Baker 实验室最近发布了RFdiffusion ,这是一种更先进、更通用的蛋白质设计模型。顾名思义, RFdiffusion 是使用扩散模型构建的,这种人工智能技术也为Midjourney 和 Stable Diffusion 等文本到图像模型提供支持。RFdiffusion可以生成新颖的、可定制的蛋白质“骨架”,即蛋白质的整体结构支架,然后可以将序列分层到其上。

ProteinMPNN和RFdiffusion等以结构为中心的模型取得了令人印象深刻的成就,推动了基于人工智能的蛋白质设计的最先进水平。然而,由于大型语言模型的变革能力,我们可能正处于该领域新的变革的风口浪尖。
 
与蛋白质设计的其他计算方法相比,为什么语言模型是一条如此有前途的道路?关键原因之一:规模化(scaling)。
 



标度律




人工智能近期取得的巨大进展背后的关键力量之一是所谓的“标度律”(Scaling law) :事实上,LLM 参数数量、训练数据和计算的持续增加带来了几乎令人难以置信的性能提升。
 
在规模每增加一个数量级时,语言模型都表现出了非凡的、意想不到的、新兴的新能力,超越了较小规模下的可能性。

近年来,正是OpenAI对扩展原则的承诺,使该组织跻身人工智能领域的最前沿。
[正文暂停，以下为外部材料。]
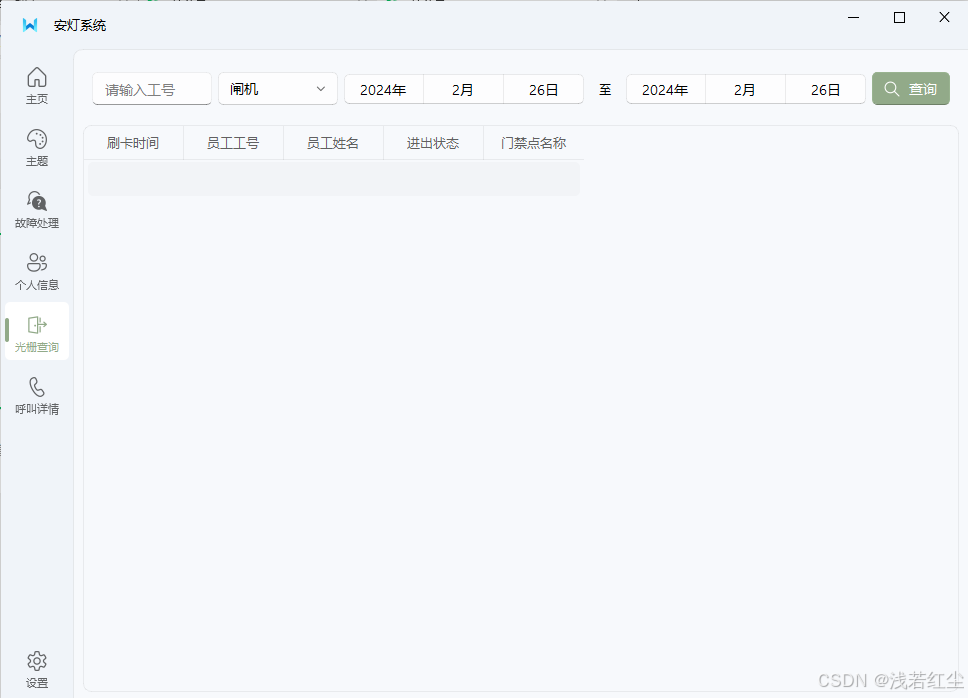Open the 设置 settings panel
The image size is (968, 698).
coord(37,668)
随着OpenAI从 GPT-2 转向 GPT-3、GPT-4 及更高版本,他们构建了更大的模型,部署了更多的计算,并在更大的数据集上进行了训练,比世界上任何其他组织都解锁了令人惊叹的、前所未有的 AI 功能。

标度律与蛋白质领域有何关系?

过去二十年来,科学突破使得基因测序变得更加便宜且更容易获得,可用于训练人工智能模型的 DNA 和蛋白质序列数据的数量呈指数级增长,远远超过了蛋白质结构数据。
 
蛋白质序列数据可以被标记化,并且出于所有意图和目的被视为文本数据;毕竟,它由按一定顺序排列的线性氨基酸串组成,就像句子中的单词一样。大型语言模型可以仅针对蛋白质序列进行训练,以深入了解蛋白质结构和生物学。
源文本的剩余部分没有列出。